The basic stuff: form and injury
What’s the worth of a substitute as we stumble out of the online era? There are multiple factors to consider as there are tangible benefits to having them even in the current landscape. Let’s get the low-hanging fruit out of the way: if you have a competent player on the bench, you don’t have to tolerate a stinker of a performance from one of your stars. All too often, a pro can coast on past performances and reputation until the situation becomes intolerable and they get benched for good.

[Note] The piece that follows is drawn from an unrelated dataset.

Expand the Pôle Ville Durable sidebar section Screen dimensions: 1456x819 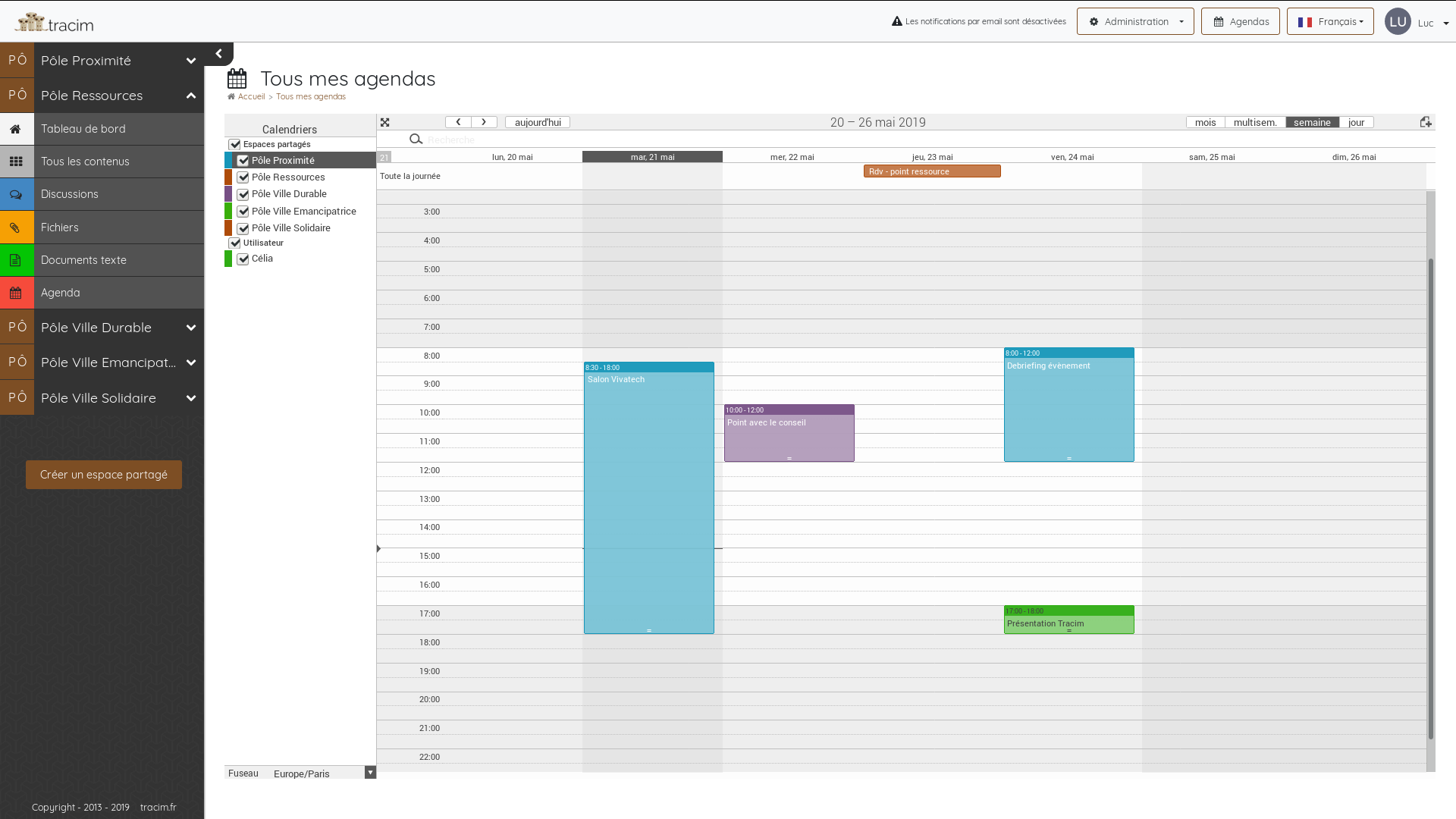pyautogui.click(x=190, y=327)
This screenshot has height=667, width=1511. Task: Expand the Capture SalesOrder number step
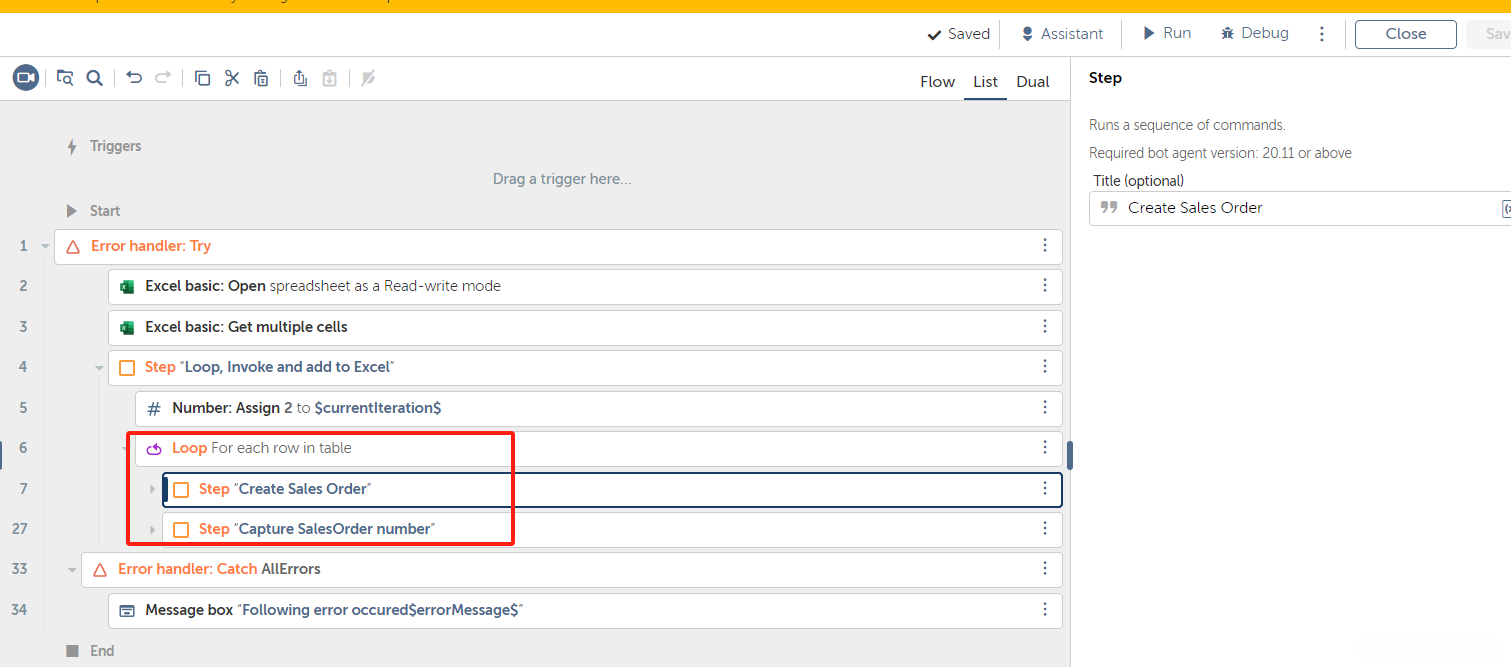[x=153, y=529]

Competition ensures that you can always keep away the overall performance levels away from rock bottom, that you don’t have to rely on your coach as a stand-in to play as a glorified 4v5 and can also serve as added motivation for an underperforming player to pick up the pace before it’s too late. These are standard dynamics in traditional sports – and indeed, in a game like Overwatch –, and a wider range of options serve as an objective upgrade as long as the quality of the players is right.
Mid-match substitutions could also help you salvage the second or the third map when and if someone is really struggling to perform early on in a series. There’s no law in CS that says you have to carry a passenger on all maps. Right now, subs are seen as specialist options for individual roles on specific maps – we’re nowhere near the point where a sixth player is invoked as a strategic choice against an opponent in the middle of a close-fought match.
Slow-motion roster moves
The presence of a substitute also seems to have enabled a more gradual way of phasing out an underperforming player from a squad. Be it Egor “flamie” Vasilyev in Natus Vincere or Cédric “RpK” Guipoy in Vitality, the chance to still keep them around for the odd map or two where they can still excel in their roles can make it easier to blood youngsters and ensure continuity.
This could especially be effective with in-game leaders: returning to Na’Vi as an example, Danylo “Zeus” Teslenko’s grooming of Kirill “Boombl4” Mikhailov as his successor could have been a whole lot smoother had they spent more time together in the squad but less on the servers. An approach like this would only make sense with a zonic-like coach or a GM with unquestioned authority organizing the squad, benching and returning players to the active squad based on specific short-term goals. As long as the players organize themselves by committee, the mere presence of survival instincts will inevitably limit the impact of any substitute in CS:GO.
Controlling the market
This is perhaps not as much of an argument in the current economic climate when COVID squeezed the margins across every industry while VC groups are inflating player prices in esports like there’s no tomorrow, but the ability to nail down two or three important players as part of a wider bench instead of having to compete against them in the servers as part of a rival team could help top dogs maintain their dominance for a longer time, Bayern Munich-style.
The German superclub is well-known for signing their close rivals’ most important players over and over again, keeping up the steady stream of titles and prestige which make them an attractive destination for these players to begin with. A competent and well-funded org could do just the same in CS:GO.
Ultimately, the real potential strategic depth of a larger roster has not yet been fulfilled by anyone in the CS:GO scene. Astralis’ fabled seven-player roster turned out to be more of a marketing meme than reality, and we haven’t yet seen strategic counter-moves based on substitutions so far in CS. Mostly, it’s been just the one-off occasions for individual maps, like keeping flamie around for Ramp on Nuke or bringing in Nabil “Nivera” Benrlitom for Inferno or Dust 2.
However, the veil has been pierced and we may yet see a return to this approach later down the line: if it makes sense in every traditional sport and managers find tangible advantages in maintaining a roster that is larger than the core squad, it seems ridiculous to suggest that this won’t be the case in esports across the board at some unspecified point in the future.